Golden Master Testing: Characterization Tests for Legacy Code

Golden Master Testing: Characterization Tests for Legacy Code

Golden master testing (also called characterization testing) captures what your code currently does and stores it as a baseline. You then refactor with confidence — if the output changes, the test fails. It's not about proving your code is correct; it's about proving a refactor didn't change behavior. Essential for legacy code without tests.

Key Takeaways

Golden masters test behavior, not correctness. You're capturing current behavior, not specifying correct behavior. Bugs in the original code are captured in the golden master. That's fine — the goal is to detect changes during refactoring, not to fix bugs yet.
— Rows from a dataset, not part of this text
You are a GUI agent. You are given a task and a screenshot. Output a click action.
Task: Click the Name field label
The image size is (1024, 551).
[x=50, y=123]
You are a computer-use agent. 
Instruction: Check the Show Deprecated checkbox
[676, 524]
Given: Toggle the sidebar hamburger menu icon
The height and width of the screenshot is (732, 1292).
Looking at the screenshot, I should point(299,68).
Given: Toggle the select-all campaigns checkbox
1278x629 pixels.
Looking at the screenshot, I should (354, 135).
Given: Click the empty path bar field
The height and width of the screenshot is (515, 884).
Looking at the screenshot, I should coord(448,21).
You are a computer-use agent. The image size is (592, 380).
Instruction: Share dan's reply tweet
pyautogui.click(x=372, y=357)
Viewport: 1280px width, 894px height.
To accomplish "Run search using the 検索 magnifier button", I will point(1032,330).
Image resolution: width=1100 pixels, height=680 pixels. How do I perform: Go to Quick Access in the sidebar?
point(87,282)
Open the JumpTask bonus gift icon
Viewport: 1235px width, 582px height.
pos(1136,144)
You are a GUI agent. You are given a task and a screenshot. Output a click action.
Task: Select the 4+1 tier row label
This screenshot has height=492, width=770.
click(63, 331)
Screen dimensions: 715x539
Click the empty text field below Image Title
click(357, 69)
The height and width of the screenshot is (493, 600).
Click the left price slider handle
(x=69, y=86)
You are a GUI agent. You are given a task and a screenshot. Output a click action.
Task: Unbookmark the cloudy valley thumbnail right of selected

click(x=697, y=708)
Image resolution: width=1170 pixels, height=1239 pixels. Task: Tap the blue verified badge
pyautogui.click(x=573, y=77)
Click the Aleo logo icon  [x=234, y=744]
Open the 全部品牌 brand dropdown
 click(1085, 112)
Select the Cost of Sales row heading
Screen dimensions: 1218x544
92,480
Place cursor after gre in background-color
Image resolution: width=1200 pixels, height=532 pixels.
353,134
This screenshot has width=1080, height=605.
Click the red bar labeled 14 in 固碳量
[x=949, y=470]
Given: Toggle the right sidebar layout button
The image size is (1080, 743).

Create golden masters before any refactoring. The whole point is safety during change. Create the golden master first, verify the test works, then refactor.

Golden masters must cover representative inputs. A golden master that only tests the happy path won't catch behavioral regressions in error paths. Feed the system a variety of inputs before approving.

Retire golden masters when you have real tests. A golden master is scaffolding. Once you understand the code and have written proper unit tests, the golden master can be deleted. Don't carry it forever.

Non-determinism is your first obstacle. Legacy code often uses timestamps, random numbers, or global state. You must neutralize these before you can create stable golden masters.

What Is Golden Master Testing?

The term "golden master" comes from the music industry — the master recording that all copies are made from. In software testing, the golden master is the captured output of your code that all future runs are compared against.

Michael Feathers described this pattern in "Working Effectively with Legacy Code" as characterization testing: you're characterizing what the code does, not what it should do. The distinction matters:

  • Specification test: asserts what code should do (requirements-driven)
  • Characterization test: asserts what code currently does (behavior-capture)

Both are valid. Characterization tests are specifically for code you're about to change but don't fully understand.

When to Use Golden Master Testing

The pattern applies when:

  • You need to refactor code with no existing tests
  • You're extracting a module from a monolith
  • You're upgrading a framework or dependency and need behavioral parity
  • You're migrating language versions (Python 2→3, Java 8→17)
  • You inherited code and need to understand what it does before modifying it

Do not use golden masters as a permanent replacement for unit tests. They're scaffolding for refactoring, not a long-term testing strategy.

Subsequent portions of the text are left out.